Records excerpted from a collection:
★ ★ ★ ★ ★

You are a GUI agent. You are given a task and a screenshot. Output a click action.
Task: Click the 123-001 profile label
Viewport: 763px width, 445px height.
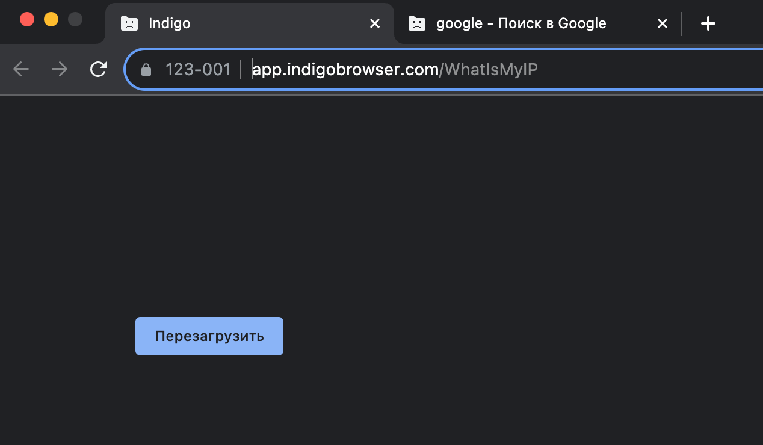(198, 70)
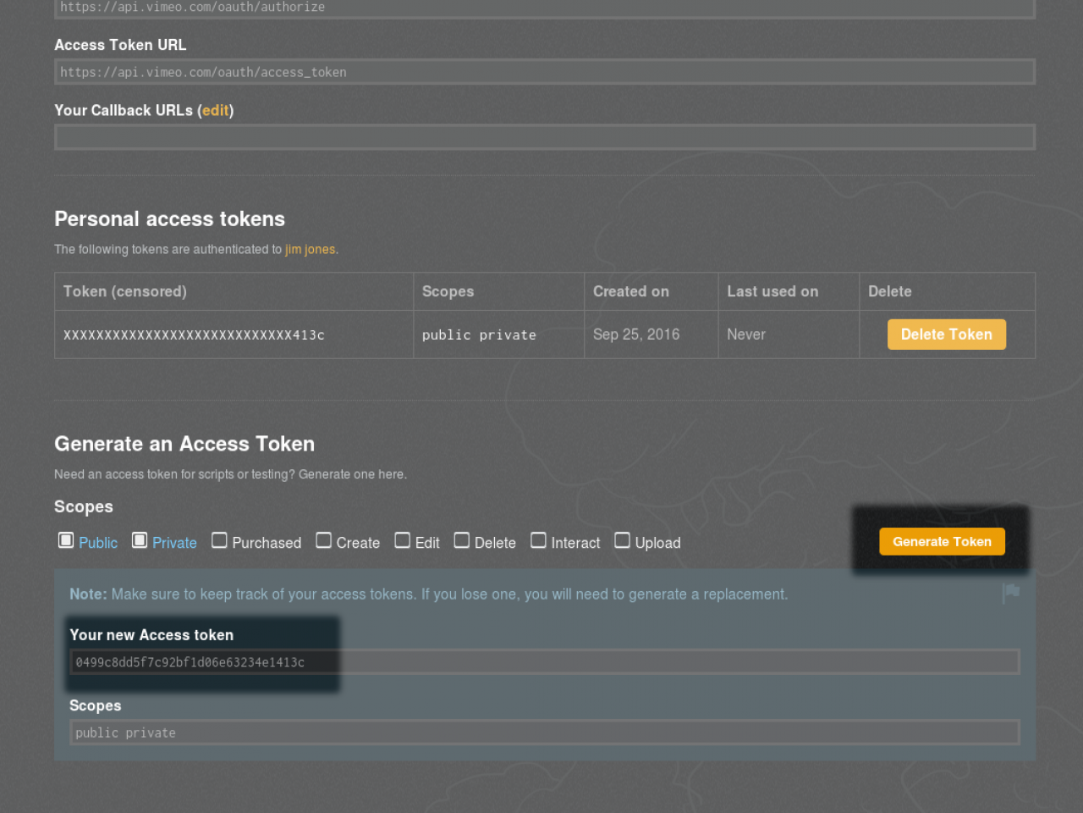The width and height of the screenshot is (1083, 813).
Task: Click the censored token ending in 413c
Action: coord(194,335)
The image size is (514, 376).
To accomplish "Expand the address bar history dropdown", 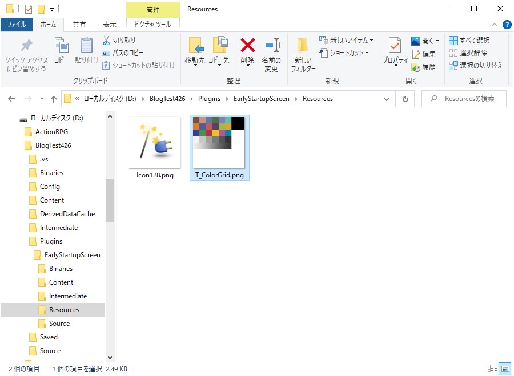I will point(387,99).
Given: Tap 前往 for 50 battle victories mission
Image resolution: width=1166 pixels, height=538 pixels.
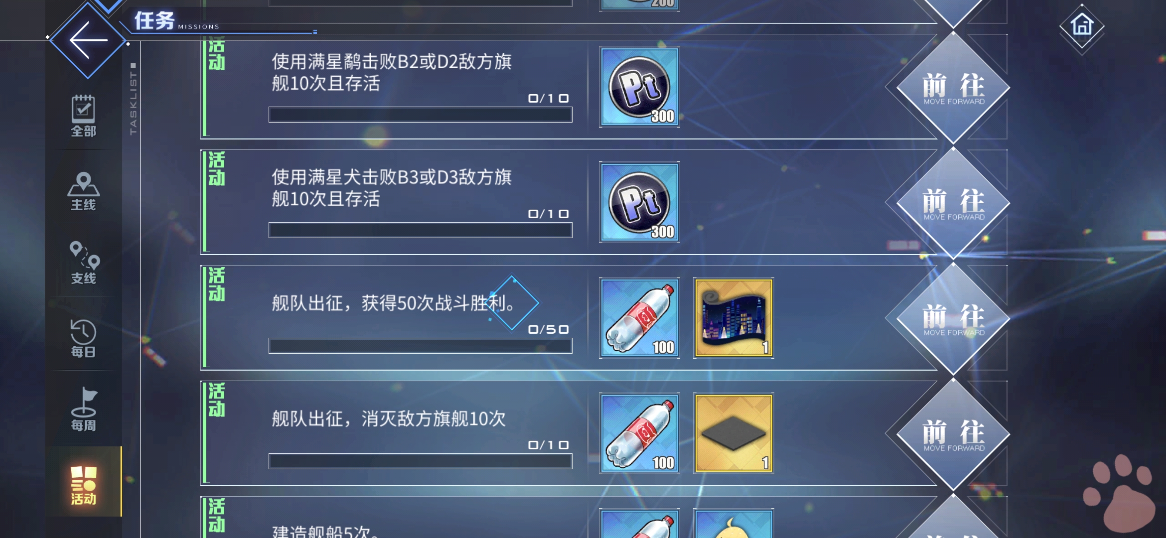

★ ★ ★ ★ ★

- **PROBLEM**: The required output is every line from the one containing "Given: Tap 前往 for 50 battle victories mission" through the last line of the records, inclusive, reproduced exactly and without pictures.

- **ANSWER SPACE**:
Given: Tap 前往 for 50 battle victories mission
Image resolution: width=1166 pixels, height=538 pixels.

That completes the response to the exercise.